There are a few library’s graphic novel collections that I scope out, to see what titles they have, and compare my work library’s collection against it as to help me make purchasing decisions. When I spotted this title at my home library, written by Mark Millar who is famous for Civil War, Red Son and Old Man Logan, I snatched it up to read it. Why hadn’t I heard about it? Well…it turns out it is because it is “the feel-good comic of the year”, aka it is saccharine, light and completely forgettable.
Huck is a behemoth of a guy, but a literal gentle giant. We find out he is an orphan who was left on the doorstep of an orphanage, and now works at a gas station. He has secret powers and uses them to do good deeds around his community, whose residents keep his secret. A woman who has recently moved to town spills the beans to the news, and suddenly the world knows about his abilities. A local politician tries to harness Huck’s powers for his own benefit, and to use him as a conduit to the president. However, Huck’s outing has garnered more attention across the world in Russia. Huck, an earnest and trusting man, is contacted by a bearded man who says he is his twin and that they should try to find their mother. Without spoiling anything, it’s pretty obvious this man is not who he says he is, and Huck’s origin story is explained in the last third of the book.

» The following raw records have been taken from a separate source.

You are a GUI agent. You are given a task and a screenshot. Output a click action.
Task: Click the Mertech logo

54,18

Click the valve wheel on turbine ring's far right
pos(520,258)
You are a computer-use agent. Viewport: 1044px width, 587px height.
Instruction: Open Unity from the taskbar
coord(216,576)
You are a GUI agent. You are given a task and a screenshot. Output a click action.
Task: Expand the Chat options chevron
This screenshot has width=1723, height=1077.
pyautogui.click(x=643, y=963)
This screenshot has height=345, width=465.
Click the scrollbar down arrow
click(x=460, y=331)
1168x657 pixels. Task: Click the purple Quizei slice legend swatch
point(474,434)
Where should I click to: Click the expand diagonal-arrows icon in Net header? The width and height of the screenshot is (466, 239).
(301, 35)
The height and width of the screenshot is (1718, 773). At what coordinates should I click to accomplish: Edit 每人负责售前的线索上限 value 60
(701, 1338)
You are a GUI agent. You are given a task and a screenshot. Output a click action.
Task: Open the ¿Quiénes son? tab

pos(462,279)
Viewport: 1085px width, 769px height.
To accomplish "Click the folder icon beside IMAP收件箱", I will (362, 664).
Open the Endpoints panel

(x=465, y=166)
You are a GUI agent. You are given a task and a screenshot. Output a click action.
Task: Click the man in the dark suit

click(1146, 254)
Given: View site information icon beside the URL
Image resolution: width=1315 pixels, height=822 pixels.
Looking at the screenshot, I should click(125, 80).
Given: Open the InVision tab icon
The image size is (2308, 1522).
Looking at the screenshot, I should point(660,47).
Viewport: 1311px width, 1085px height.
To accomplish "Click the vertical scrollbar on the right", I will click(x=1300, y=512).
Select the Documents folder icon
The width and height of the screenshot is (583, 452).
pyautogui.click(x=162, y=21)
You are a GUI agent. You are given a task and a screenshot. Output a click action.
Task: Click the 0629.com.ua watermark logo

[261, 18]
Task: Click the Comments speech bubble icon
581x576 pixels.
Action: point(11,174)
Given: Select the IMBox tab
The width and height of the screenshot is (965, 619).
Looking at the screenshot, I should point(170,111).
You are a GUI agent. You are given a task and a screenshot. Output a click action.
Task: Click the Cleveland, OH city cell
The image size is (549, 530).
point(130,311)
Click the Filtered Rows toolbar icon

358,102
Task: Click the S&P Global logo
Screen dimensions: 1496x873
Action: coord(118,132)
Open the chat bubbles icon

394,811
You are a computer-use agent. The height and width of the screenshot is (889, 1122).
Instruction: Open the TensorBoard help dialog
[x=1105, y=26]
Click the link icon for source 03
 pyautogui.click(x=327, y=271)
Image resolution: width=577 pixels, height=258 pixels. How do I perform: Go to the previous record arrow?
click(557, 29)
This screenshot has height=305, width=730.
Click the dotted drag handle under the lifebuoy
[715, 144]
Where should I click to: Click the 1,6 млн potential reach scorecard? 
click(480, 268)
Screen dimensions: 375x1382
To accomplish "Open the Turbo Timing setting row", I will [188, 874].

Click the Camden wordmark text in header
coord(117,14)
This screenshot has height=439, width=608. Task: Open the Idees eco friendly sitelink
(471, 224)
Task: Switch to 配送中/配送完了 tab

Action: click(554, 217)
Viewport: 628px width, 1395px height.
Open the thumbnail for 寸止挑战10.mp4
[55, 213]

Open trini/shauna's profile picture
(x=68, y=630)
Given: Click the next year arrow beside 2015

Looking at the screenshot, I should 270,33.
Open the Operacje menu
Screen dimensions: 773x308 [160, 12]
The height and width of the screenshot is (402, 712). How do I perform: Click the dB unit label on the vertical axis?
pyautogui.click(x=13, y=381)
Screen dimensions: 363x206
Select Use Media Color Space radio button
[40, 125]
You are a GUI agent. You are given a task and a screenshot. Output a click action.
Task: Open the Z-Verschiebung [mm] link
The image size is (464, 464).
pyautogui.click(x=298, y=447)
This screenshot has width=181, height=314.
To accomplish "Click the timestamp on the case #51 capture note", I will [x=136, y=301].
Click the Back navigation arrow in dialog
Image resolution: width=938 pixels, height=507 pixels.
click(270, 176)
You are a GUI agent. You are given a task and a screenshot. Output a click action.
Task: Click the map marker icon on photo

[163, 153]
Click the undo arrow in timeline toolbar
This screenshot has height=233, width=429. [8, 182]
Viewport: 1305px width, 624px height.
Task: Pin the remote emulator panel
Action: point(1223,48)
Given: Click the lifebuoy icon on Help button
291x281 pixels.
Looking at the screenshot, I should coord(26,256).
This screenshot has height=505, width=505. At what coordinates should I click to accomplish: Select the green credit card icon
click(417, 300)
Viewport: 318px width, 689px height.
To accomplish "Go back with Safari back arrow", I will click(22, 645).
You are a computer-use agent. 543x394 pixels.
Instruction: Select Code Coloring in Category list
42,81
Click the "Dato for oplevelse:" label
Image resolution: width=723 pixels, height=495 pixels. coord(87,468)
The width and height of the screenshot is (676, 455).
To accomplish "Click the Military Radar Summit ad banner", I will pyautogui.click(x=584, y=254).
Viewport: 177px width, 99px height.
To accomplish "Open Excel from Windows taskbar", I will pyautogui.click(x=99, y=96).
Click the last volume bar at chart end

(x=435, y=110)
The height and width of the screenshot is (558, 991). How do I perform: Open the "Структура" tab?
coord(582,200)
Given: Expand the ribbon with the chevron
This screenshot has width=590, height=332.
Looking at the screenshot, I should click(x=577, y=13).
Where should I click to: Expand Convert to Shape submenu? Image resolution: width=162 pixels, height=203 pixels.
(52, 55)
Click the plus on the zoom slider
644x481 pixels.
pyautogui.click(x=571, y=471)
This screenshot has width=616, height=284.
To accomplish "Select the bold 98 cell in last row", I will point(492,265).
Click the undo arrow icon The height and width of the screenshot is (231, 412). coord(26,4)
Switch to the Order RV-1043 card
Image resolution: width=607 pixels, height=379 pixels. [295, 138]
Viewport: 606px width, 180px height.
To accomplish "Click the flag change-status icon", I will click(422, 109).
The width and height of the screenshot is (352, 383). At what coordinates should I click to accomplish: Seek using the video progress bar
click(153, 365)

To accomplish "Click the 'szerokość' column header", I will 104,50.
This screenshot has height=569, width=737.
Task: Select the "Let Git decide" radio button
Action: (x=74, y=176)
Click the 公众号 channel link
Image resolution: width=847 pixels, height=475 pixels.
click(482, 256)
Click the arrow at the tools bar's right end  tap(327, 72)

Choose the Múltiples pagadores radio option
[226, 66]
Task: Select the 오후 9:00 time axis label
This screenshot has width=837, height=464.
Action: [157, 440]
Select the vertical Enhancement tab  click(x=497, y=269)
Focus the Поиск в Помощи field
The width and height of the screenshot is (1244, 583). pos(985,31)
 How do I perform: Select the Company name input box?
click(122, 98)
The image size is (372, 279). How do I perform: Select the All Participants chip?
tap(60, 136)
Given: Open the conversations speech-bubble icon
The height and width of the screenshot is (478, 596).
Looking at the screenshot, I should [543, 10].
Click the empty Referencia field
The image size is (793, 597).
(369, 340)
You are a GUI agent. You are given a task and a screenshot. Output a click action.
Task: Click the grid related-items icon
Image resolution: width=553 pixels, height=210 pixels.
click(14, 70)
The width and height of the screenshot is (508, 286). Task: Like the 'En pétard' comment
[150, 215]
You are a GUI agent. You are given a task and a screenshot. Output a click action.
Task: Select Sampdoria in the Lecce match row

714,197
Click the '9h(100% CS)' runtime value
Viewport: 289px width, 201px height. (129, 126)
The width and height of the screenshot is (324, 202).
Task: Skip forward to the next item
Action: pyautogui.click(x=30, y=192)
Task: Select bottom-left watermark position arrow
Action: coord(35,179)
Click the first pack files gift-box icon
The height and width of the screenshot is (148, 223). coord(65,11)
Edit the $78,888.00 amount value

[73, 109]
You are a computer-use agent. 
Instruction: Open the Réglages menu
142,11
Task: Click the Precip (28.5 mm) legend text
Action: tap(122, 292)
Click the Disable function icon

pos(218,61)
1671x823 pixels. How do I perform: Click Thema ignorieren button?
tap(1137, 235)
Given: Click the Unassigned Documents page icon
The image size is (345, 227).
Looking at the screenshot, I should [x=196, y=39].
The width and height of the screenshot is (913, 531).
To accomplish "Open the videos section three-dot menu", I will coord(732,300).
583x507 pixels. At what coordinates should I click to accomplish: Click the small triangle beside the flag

There are obvious parallels to the Superman story, and I did appreciate the uncomplicated nature of Huck, with him being a true superhero without all the brooding and infighting with other heroes, but the story was too predictable. The artwork is attractive with a warm color palette of yellows, reds and oranges, but is fairly standard in layout. There were a lot of close ups of Huck’s face, with him looking confused and/or simple minded, and too much mocking dialogue about how he was only a gas station attendant.
At the end of the story we get a two page “Meet The Creators” spread, which was actually nice, to see the people beside Millar and Albuquerque get shout-outs. But in Millar’s bio it lists his works that have or are in production to be turned into feature films, and Huck is listed as one of them in development. What?? There is not enough plot, for it is paper thin, and seemed rather resolved to me at the end. While this wasn’t a bad graphic novel per se, it just didn’t seem like a Mark Millar story, which are typically more epic in scope. This book will not be making the cut for me to purchase for my library’s collection.